[Task to complete]
Transcribe the entire listing below exactly.

[Data for this task]
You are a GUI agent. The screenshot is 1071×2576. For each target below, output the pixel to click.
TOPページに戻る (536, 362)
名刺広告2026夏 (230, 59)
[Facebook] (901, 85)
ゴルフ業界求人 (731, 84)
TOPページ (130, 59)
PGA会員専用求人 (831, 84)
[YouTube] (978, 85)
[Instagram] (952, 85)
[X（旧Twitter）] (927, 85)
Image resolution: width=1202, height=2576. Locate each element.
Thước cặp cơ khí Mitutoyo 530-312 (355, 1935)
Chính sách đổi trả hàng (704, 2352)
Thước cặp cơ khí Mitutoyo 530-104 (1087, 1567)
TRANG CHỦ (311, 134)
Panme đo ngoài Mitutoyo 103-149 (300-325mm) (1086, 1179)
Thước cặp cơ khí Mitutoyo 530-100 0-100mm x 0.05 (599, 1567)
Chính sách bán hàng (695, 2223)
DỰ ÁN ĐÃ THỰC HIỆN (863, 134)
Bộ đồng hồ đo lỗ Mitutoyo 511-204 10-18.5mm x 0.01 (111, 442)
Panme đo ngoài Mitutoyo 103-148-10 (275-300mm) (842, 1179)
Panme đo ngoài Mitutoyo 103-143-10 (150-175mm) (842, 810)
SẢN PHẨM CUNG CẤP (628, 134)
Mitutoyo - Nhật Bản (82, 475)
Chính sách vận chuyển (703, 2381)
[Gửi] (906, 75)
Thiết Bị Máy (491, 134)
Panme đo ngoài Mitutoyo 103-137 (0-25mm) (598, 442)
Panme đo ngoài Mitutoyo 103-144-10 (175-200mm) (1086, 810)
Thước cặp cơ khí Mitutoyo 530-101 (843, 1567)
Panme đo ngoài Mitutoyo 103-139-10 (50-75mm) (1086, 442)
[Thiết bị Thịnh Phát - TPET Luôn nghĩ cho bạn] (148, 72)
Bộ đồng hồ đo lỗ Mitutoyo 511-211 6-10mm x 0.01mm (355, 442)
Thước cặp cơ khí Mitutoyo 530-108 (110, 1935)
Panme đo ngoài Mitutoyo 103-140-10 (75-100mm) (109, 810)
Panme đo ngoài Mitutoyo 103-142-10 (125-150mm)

[Solved problem]
You are a GUI agent. The screenshot is 1071×2576. For each target below, output the pixel to click.
TOPページに戻る (536, 362)
名刺広告2026夏 (230, 59)
[Facebook] (901, 85)
ゴルフ業界求人 (731, 84)
TOPページ (130, 59)
PGA会員専用求人 (831, 84)
[YouTube] (978, 85)
[Instagram] (952, 85)
[X（旧Twitter）] (927, 85)
Image resolution: width=1202, height=2576. Locate each element.
Thước cặp cơ khí Mitutoyo 530-312 (355, 1935)
Chính sách đổi trả hàng (704, 2352)
Thước cặp cơ khí Mitutoyo 530-104 (1087, 1567)
TRANG CHỦ (311, 134)
Panme đo ngoài Mitutoyo 103-149 (300-325mm) (1086, 1179)
Thước cặp cơ khí Mitutoyo 530-100 0-100mm x 0.05 (599, 1567)
Chính sách bán hàng (695, 2223)
DỰ ÁN ĐÃ THỰC HIỆN (863, 134)
Bộ đồng hồ đo lỗ Mitutoyo 511-204 10-18.5mm x 0.01 (111, 442)
Panme đo ngoài Mitutoyo 103-148-10 (275-300mm) (842, 1179)
Panme đo ngoài Mitutoyo 103-143-10 (150-175mm) (842, 810)
SẢN PHẨM CUNG CẤP (628, 134)
Mitutoyo - Nhật Bản (82, 475)
Chính sách vận chuyển (703, 2381)
[Gửi] (906, 75)
Thiết Bị Máy (491, 134)
Panme đo ngoài Mitutoyo 103-137 (0-25mm) (598, 442)
Panme đo ngoài Mitutoyo 103-144-10 (175-200mm) (1086, 810)
Thước cặp cơ khí Mitutoyo 530-101 (843, 1567)
Panme đo ngoài Mitutoyo 103-139-10 (50-75mm) (1086, 442)
[Thiết bị Thịnh Phát - TPET Luôn nghĩ cho bạn] (148, 72)
Bộ đồng hồ đo lỗ Mitutoyo 511-211 6-10mm x 0.01mm (355, 442)
Thước cặp cơ khí Mitutoyo 530-108 (110, 1935)
Panme đo ngoài Mitutoyo 103-140-10 (75-100mm) (109, 810)
Panme đo ngoài Mitutoyo 103-142-10 (125-150mm)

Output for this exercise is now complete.